• _TASK GOAL_
Please give back, word for word, only the lines starting at the one containing "Click the Assign" and ending at the one containing "Given: Click the empty 成员 list box" within the material below.

• _SUPPLIED INFORMATION_
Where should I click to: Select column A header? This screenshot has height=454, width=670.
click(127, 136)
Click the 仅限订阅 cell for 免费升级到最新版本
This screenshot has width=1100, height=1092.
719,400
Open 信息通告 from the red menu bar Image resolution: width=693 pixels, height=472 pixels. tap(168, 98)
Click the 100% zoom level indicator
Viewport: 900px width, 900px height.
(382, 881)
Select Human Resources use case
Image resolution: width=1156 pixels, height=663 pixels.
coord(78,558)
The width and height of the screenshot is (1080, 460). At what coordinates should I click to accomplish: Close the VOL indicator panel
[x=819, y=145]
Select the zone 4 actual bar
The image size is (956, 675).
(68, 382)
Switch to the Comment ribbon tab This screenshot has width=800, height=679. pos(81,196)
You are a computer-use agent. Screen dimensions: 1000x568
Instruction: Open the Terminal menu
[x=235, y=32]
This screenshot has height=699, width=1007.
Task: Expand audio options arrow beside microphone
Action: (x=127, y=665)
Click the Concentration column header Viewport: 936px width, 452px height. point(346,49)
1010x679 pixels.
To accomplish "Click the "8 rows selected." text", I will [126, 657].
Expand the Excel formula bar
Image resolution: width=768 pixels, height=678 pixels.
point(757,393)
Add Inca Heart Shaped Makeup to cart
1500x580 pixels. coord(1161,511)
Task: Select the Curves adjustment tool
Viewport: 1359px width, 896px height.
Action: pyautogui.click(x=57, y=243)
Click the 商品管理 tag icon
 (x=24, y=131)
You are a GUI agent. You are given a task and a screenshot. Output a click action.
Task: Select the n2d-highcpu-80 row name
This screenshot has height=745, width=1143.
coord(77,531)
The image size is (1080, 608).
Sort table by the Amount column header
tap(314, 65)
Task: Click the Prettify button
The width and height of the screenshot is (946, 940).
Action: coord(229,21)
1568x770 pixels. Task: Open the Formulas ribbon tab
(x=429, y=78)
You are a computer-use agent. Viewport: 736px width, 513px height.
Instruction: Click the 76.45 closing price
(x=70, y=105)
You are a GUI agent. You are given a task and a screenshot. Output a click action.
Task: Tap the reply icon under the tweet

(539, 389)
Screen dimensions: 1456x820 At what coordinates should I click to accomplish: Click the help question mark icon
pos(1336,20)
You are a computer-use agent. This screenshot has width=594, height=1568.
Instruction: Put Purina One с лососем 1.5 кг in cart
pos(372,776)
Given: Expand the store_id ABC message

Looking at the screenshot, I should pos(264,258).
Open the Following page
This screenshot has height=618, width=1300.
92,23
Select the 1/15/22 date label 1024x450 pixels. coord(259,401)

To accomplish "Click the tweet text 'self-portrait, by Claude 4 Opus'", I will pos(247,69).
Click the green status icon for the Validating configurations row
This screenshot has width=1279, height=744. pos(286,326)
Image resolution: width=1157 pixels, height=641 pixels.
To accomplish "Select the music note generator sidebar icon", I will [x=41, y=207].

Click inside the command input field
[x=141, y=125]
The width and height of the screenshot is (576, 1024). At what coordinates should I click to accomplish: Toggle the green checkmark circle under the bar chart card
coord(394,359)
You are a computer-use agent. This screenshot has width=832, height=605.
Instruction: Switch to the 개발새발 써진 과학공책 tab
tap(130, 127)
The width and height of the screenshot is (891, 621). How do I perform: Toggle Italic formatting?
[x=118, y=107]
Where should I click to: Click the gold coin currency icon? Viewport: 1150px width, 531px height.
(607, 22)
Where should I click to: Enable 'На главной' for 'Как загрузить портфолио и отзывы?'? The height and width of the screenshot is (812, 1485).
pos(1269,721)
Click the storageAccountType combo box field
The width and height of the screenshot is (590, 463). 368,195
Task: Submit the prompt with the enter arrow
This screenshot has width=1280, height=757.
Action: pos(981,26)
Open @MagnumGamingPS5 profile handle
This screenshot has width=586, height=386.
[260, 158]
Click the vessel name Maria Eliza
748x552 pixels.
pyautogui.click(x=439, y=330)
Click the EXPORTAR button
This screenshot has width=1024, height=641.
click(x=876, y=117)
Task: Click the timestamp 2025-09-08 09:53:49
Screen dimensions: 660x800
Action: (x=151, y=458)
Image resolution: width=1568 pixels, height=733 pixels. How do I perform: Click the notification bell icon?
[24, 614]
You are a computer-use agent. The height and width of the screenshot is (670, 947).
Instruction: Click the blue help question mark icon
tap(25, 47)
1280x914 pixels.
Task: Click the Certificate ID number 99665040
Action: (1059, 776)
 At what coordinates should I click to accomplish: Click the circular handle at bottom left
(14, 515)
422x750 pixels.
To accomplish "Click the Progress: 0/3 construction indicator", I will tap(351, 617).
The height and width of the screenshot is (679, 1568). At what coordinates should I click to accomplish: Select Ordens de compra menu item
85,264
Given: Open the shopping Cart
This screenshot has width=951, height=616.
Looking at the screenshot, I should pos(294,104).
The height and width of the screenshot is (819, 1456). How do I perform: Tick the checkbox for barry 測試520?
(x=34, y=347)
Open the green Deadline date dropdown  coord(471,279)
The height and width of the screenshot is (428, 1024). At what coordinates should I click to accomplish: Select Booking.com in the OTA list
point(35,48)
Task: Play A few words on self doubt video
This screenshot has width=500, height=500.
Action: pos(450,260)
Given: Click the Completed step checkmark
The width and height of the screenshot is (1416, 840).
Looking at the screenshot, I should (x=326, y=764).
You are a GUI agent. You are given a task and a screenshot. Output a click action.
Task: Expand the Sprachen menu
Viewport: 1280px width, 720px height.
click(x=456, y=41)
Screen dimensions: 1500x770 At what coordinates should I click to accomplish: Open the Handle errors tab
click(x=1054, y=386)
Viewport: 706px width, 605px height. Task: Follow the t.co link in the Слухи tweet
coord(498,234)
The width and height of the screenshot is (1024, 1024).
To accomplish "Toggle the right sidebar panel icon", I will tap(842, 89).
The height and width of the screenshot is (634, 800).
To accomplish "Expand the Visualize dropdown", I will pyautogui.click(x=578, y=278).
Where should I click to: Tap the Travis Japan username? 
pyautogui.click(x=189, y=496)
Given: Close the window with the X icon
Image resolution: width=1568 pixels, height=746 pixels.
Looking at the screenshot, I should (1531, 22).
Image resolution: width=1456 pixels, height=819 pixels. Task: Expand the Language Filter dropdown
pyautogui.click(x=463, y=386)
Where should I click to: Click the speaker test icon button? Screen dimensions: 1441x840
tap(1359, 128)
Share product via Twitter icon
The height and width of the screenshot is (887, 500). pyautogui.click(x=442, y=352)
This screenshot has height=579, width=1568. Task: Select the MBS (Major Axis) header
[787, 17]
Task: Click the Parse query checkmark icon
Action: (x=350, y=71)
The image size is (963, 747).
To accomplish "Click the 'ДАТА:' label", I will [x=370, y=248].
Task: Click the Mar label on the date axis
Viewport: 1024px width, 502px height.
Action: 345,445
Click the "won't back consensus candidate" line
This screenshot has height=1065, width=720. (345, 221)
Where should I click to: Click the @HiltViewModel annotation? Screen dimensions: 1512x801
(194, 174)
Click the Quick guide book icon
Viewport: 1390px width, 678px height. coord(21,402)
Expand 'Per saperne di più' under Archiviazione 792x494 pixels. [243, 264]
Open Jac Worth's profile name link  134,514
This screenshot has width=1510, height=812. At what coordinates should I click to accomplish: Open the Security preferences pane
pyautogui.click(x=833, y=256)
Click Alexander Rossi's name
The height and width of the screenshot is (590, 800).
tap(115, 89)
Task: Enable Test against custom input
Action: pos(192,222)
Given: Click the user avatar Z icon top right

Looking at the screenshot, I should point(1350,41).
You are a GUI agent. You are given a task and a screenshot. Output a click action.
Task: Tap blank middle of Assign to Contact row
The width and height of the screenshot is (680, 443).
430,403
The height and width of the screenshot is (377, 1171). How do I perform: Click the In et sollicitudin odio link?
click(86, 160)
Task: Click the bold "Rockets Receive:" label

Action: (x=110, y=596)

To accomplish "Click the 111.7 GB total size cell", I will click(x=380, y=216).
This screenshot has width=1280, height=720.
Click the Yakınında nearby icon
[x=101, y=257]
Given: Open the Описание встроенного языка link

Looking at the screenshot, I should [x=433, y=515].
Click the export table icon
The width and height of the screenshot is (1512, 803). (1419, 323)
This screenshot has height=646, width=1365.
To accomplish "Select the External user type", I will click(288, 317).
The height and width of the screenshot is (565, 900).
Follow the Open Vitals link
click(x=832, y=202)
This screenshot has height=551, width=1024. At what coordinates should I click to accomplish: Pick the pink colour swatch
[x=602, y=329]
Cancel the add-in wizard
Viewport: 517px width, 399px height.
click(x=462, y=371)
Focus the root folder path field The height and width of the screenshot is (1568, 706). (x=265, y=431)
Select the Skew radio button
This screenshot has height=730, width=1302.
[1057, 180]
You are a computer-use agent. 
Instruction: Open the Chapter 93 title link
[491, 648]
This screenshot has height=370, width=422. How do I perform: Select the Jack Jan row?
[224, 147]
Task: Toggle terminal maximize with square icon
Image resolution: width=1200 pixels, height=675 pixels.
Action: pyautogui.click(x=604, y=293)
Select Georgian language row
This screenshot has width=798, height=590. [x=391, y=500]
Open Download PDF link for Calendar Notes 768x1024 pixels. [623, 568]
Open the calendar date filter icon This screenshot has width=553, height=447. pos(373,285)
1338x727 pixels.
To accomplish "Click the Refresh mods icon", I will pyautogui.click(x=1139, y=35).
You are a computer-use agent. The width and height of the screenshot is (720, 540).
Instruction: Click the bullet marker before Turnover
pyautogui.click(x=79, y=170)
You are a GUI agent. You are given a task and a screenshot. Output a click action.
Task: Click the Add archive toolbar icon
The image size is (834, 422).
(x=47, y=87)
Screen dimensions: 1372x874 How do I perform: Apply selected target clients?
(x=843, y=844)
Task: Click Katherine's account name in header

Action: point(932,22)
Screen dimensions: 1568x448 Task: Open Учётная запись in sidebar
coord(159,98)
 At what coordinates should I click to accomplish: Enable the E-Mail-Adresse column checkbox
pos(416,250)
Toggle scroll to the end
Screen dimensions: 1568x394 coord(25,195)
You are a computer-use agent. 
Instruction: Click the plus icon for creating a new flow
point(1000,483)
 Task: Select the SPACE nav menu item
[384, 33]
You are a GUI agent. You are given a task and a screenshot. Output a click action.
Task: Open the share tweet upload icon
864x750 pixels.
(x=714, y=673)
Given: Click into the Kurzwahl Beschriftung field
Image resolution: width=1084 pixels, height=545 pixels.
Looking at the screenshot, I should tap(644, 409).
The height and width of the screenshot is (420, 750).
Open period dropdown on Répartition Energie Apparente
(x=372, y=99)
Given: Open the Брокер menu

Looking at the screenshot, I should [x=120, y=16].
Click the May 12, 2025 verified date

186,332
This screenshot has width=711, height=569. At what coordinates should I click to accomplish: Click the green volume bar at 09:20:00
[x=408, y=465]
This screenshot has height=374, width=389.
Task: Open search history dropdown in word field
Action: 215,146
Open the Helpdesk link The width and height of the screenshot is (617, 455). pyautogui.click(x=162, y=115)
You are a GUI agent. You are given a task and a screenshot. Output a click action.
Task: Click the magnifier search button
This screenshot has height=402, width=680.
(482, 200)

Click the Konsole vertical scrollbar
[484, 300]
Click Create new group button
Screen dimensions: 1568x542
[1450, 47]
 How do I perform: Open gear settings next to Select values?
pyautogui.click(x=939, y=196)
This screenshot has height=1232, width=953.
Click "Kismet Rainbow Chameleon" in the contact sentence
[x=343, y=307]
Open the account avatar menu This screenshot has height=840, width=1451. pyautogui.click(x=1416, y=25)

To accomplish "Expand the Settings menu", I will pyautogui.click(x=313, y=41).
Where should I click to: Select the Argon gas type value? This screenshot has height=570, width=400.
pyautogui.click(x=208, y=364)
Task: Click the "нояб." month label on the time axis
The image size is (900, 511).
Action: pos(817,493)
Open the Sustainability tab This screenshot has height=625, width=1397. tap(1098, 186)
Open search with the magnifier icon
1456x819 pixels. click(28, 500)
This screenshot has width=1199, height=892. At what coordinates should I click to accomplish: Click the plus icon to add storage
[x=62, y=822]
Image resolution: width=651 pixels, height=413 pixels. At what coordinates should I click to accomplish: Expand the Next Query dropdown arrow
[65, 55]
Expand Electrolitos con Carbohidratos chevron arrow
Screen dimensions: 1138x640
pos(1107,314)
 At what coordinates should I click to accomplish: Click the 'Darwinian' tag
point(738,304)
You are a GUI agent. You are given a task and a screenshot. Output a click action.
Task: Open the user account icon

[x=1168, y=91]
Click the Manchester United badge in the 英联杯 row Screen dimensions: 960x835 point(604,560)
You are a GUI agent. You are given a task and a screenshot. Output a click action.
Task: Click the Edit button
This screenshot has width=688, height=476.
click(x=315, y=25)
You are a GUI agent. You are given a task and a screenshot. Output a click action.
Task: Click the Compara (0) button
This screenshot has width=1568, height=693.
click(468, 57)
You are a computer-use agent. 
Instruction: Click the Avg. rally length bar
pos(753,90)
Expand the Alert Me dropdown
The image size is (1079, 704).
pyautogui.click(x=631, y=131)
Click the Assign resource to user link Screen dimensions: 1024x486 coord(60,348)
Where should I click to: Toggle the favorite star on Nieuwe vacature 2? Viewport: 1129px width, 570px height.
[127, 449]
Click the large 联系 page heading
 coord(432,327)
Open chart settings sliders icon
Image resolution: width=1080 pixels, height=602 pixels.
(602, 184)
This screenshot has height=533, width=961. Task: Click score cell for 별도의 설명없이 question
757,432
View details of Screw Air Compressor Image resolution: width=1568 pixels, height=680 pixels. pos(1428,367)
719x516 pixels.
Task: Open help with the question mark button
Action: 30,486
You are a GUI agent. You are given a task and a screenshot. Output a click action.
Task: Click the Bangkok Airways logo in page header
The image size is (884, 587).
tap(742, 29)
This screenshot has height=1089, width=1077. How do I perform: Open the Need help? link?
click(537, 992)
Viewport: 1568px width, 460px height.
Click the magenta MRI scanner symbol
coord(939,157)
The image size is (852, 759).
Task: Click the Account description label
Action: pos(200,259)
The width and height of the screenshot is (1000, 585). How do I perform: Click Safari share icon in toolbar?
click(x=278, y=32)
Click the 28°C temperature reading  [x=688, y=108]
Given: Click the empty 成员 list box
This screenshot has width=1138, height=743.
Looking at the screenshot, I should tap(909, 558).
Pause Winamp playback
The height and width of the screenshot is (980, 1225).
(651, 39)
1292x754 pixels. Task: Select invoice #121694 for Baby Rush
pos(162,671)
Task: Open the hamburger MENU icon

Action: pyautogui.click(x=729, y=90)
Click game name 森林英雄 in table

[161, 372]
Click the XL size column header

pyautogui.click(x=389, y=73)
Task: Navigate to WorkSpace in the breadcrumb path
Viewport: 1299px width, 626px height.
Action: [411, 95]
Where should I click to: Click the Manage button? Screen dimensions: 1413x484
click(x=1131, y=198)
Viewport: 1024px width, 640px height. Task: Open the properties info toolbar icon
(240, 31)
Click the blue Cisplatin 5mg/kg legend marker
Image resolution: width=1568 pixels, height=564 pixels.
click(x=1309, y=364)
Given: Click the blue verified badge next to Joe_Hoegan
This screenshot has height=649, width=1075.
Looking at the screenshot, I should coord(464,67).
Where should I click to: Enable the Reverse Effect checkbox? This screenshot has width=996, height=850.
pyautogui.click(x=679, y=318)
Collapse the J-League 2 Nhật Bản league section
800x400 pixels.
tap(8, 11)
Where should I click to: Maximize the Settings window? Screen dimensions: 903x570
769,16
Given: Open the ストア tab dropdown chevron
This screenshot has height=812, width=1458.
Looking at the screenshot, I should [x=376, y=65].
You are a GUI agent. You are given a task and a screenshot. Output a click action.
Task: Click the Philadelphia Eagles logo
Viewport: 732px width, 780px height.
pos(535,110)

• _ANSWER SPACE_
Click the Assign resource to user link Screen dimensions: 1024x486 coord(60,348)
Where should I click to: Toggle the favorite star on Nieuwe vacature 2? Viewport: 1129px width, 570px height.
[127, 449]
Click the large 联系 page heading
 coord(432,327)
Open chart settings sliders icon
Image resolution: width=1080 pixels, height=602 pixels.
(602, 184)
This screenshot has height=533, width=961. Task: Click score cell for 별도의 설명없이 question
757,432
View details of Screw Air Compressor Image resolution: width=1568 pixels, height=680 pixels. pos(1428,367)
719x516 pixels.
Task: Open help with the question mark button
Action: 30,486
You are a GUI agent. You are given a task and a screenshot. Output a click action.
Task: Click the Bangkok Airways logo in page header
The image size is (884, 587).
tap(742, 29)
This screenshot has height=1089, width=1077. How do I perform: Open the Need help? link?
click(537, 992)
Viewport: 1568px width, 460px height.
Click the magenta MRI scanner symbol
coord(939,157)
The image size is (852, 759).
Task: Click the Account description label
Action: pos(200,259)
The width and height of the screenshot is (1000, 585). How do I perform: Click Safari share icon in toolbar?
click(x=278, y=32)
Click the 28°C temperature reading  [x=688, y=108]
Given: Click the empty 成员 list box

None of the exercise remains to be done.